Native to India and Australia, chaff flower has a wide distribution mainly because of the way its seeds are dispersed over long distances. They are enclosed in small, hollow, dry fruits that are covered with enough of the remains of the prickly flower to enable them to be carried by the wind and to easily attach to bird feathers, animal fur, and people’s clothing. The plant is a soft-wooded shrub growing up to 1.5 metres tall. Its elliptical leaves appear in opposite pairs and are 10 centimetres long.  Narrow, purplish-green flowers, 5 millimetres long, are crowded and borne on slender spikes that rise above the leaves.

Chaff flower grows as a native in the warmer areas of Asia, Africa, and Australasia.
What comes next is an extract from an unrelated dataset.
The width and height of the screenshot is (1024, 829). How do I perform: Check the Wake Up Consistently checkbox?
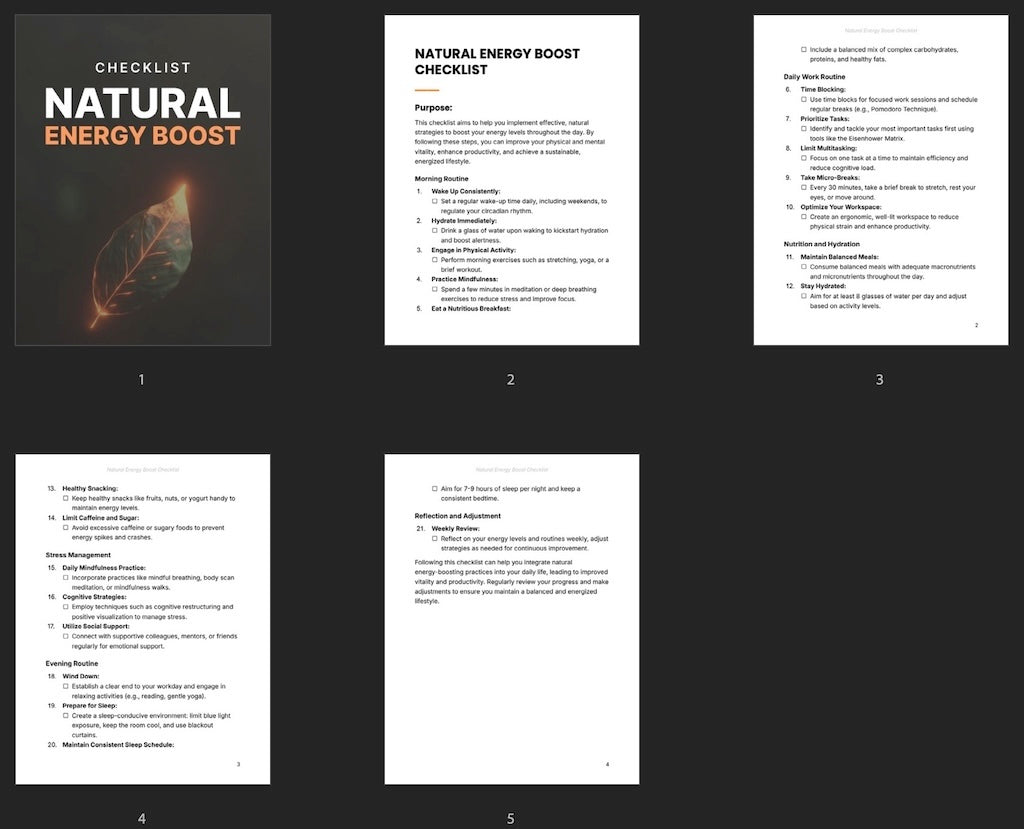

It is widespread in the northern half of the Australian continent and has been introduced to New Zealand’s far north.

Other members of the Amaranth family include green amaranth (A. viridus), which was used as a substitute for spinach in the early colonial days of Australia, redroot amaranth (A. retroflexus), spiny or needle burr amaranth (A. spinosus), and slim amaranth (A. hybridus).

In Africa and Asia the young leaves and stems of amaranth are a popular potherb known for their tenderness and lack of fibre. Slim and spiny amaranths provide much needed amino acids for the South African Zulus who have a vegetarian diet of maize meal.

Green amaranth has clusters of nutty seeds that make an excellent crunchy addition to biscuits or can be eaten as a raw snack. The seeds are ripe when they are reddish-brown and can easily be harvested by scraping the spikes between the fingers. Porridge can be made by boiling the seeds in a little water. To use as a vegetable cook the leaves as you would cook spinach.